“The moment I won, I really did not know I had become Venezuela’s first Paralympic champion in history. When I was told, I could not believe it."
Winning gold at a Paralympic Games is always a huge achievement, but to be the first person in your country to do it is history in the making.
And that is why, as we approach the Americas Paralympic Committee’s (APC) 20th anniversary on 1 August, the achievements of two such athletes make it to No.12 on the list of the APC’s Top 20 Moments.
Venezuelan judoka Naomi Soazo and Chilean middle-distance runner Cristian Valenzuela are a joint entry after becoming the first Paralympians to win gold for their countries.

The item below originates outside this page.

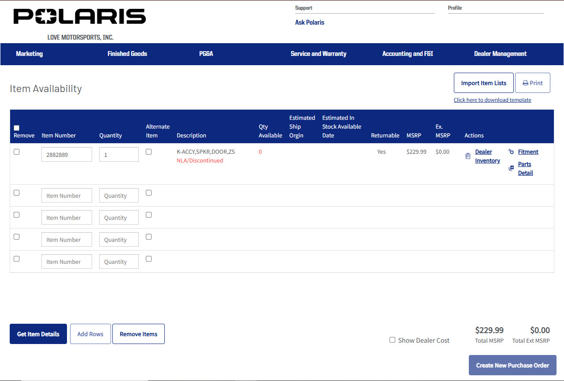564x381 pixels.
Task: Click the Polaris logo
Action: click(79, 16)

Soazo reached the top of the podium at Beijing 2008, where she won the women’s -63kg following a victory over Spain’s Marta Arce in the final. Previously, she had defeated China’s Zhou Qian in the quarter-finals and Sweden’s Elvira Kivi in the semis.
“To win that gold medal was a dream come true for me because all my dedication and hard effort had paid off,” said Soazo. “To listen to Venezuela’s national anthem while standing on the podium was incredible.

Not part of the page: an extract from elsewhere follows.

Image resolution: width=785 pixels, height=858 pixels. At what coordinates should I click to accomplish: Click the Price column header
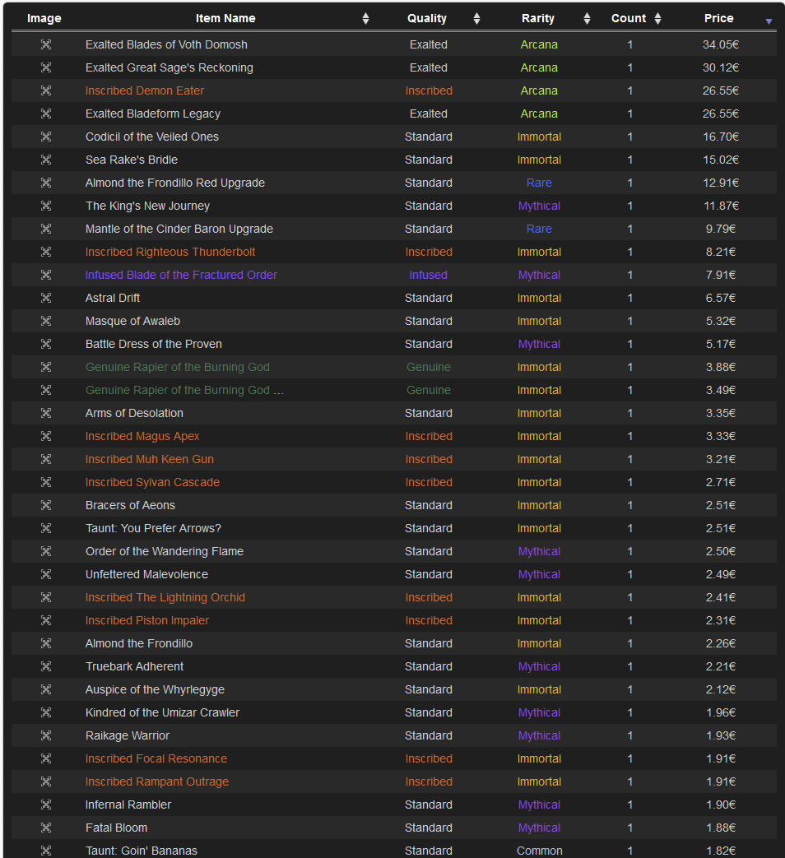[718, 18]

“It was not easy to win that medal but was worth every second of training.”
Venezuela had claimed bronze at both Barcelona 1992 and Sydney 2000, followed by a silver and two bronze at Athens 2004, but never gold until Beijing.

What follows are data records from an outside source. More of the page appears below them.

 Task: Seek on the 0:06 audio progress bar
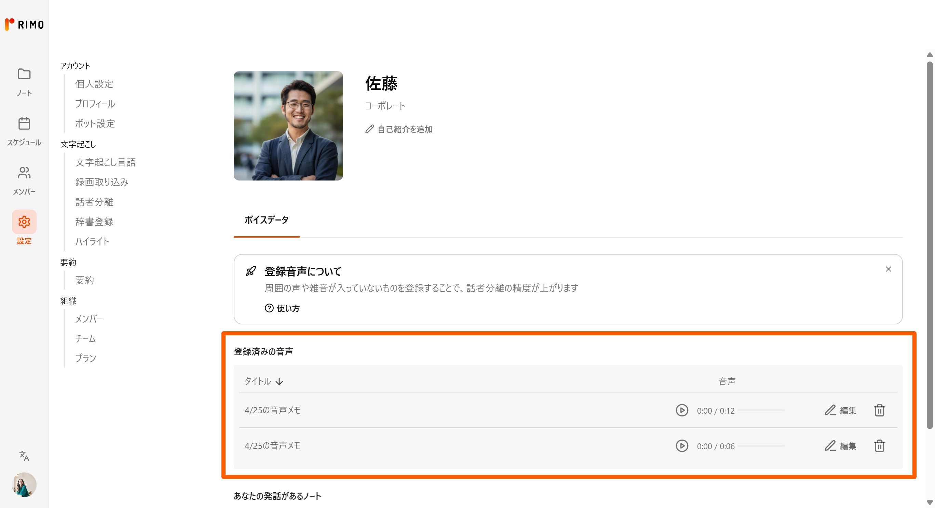(761, 446)
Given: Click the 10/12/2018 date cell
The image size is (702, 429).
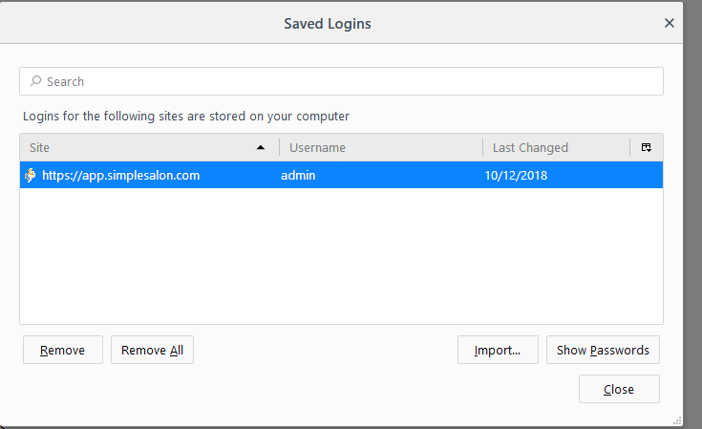Looking at the screenshot, I should (516, 175).
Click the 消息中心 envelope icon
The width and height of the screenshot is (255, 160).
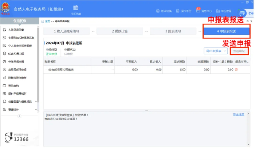point(199,11)
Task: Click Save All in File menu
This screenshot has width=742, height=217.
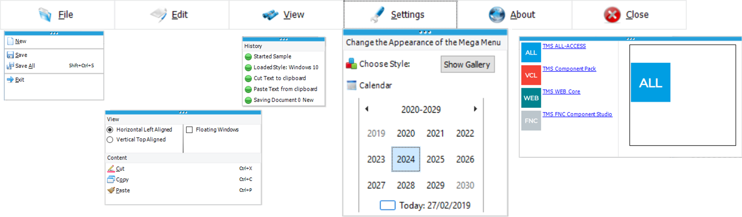Action: 25,66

“The moment I won, I really did not know I had become Venezuela’s first Paralympic champion in history. When I was told, I could not believe it,” said Soazo, who later on also sealed bronze at Rio 2016.
“This achievement also helped boost the Paralympic Movement in Venezuela and many people started following what Para athletes do.”
Four years later, Valenzuela became the first Chilean to win gold. He finished first in the men’s 5,000m T11 with a time of 15:26.26, followed by Canada’s Jason Dunkerley (15:34.07) and Japan’s Shinya Wada (15:55.26).
“That title was a blessing, a dream come true,” said Valenzuela. “Since losing my sight, Para sports helped me move forward. That gold means a lot to me in this process.
“I was running faster and faster, could not hear the Canadian behind me any longer and the people in the tribunes were shouting. I gave it everything. When I crossed the finish line, I just threw myself to the floor because I was exhausted.”
This remains the only time the South American country has ever won a medal at a Paralympic Games.
“But that medal is a proof that if we could do it at London 2012, we can do it again. And I am not speaking only about Chile but [the] whole [of] Latin America,” said Valenzuela.
“Of course it is not easy but definitely possible. There are many young talented Chilean athletes who are performing really well and I hope that in the future there are many more Paralympic gold medallists coming from my country.”